Review: Adobe InDesign CS5
To jump to specific sections in this review, click any of the following links:
1. Multiple Page Sizes; Span, Split, and Balance Columns
2. Simplified Transformations and Selections
3. The Gap Tool; Gridified Frames and Super Step-and-Repeat; Layers Rebuilt
4. Metadata Captions; Mini Bridge
5. Interactive Documents
6. Workflow and Collaboration; (Not Quite) All The Little Things
7. Buying Advice
InDesign CS5 is a well-balanced blend of old and new. With it, Adobe answered long-standing wish list items (multiple page sizes), made existing features exponentially more useful (the Layers panel), dramatically improved layout efficiency (simplified transformations), introduced new workflow solutions (track changes and CS Review), and expanded InDesign’s influence beyond the printed page (animation and interactivity). All together, it makes InDesign CS5 a must-have upgrade, especially for anyone who sat out CS4.
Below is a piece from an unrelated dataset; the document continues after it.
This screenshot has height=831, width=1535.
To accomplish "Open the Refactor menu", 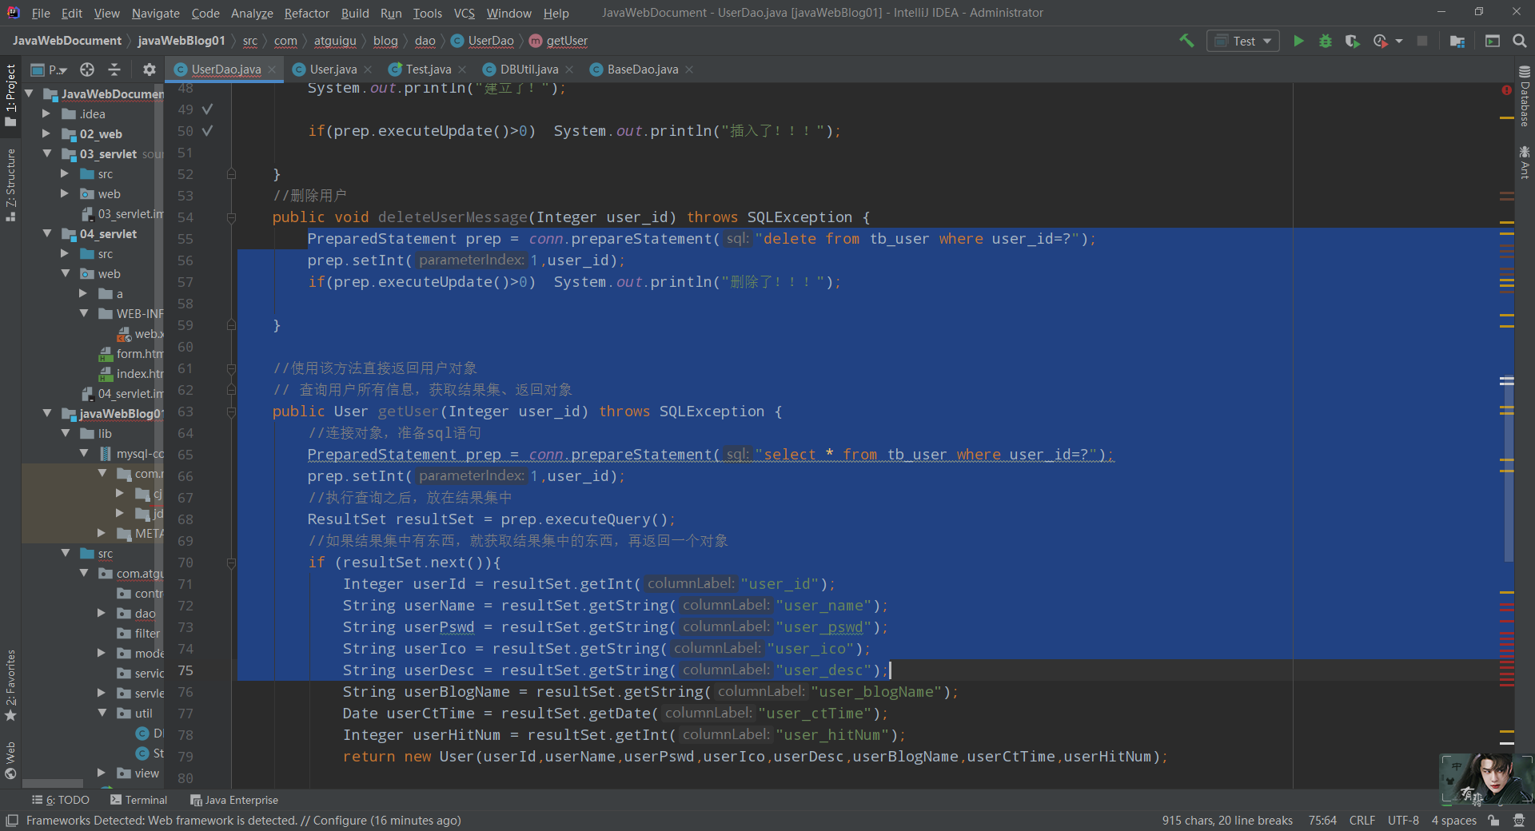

As a standalone product, InDesign CS5 retails for $699 ($199 upgrade from CS4, CS3 or CS2) and is included in the Design Premium edition of the Creative Suite along with Photoshop, Illustrator, Flash Professional, Flash Catalyst, Acrobat 9 and Dreamweaver for $1899 ($599 upgrade from Design Premium CS4; $799 upgrade from Design Premium CS3 or CS2). It’s also part of the Creative Suite Master Collection ($2,599 new; $899 upgrade from CS4; $1199 upgrade from CS3), which also includes every product in the Design Premium, Web Premium and Production Premium suite packages.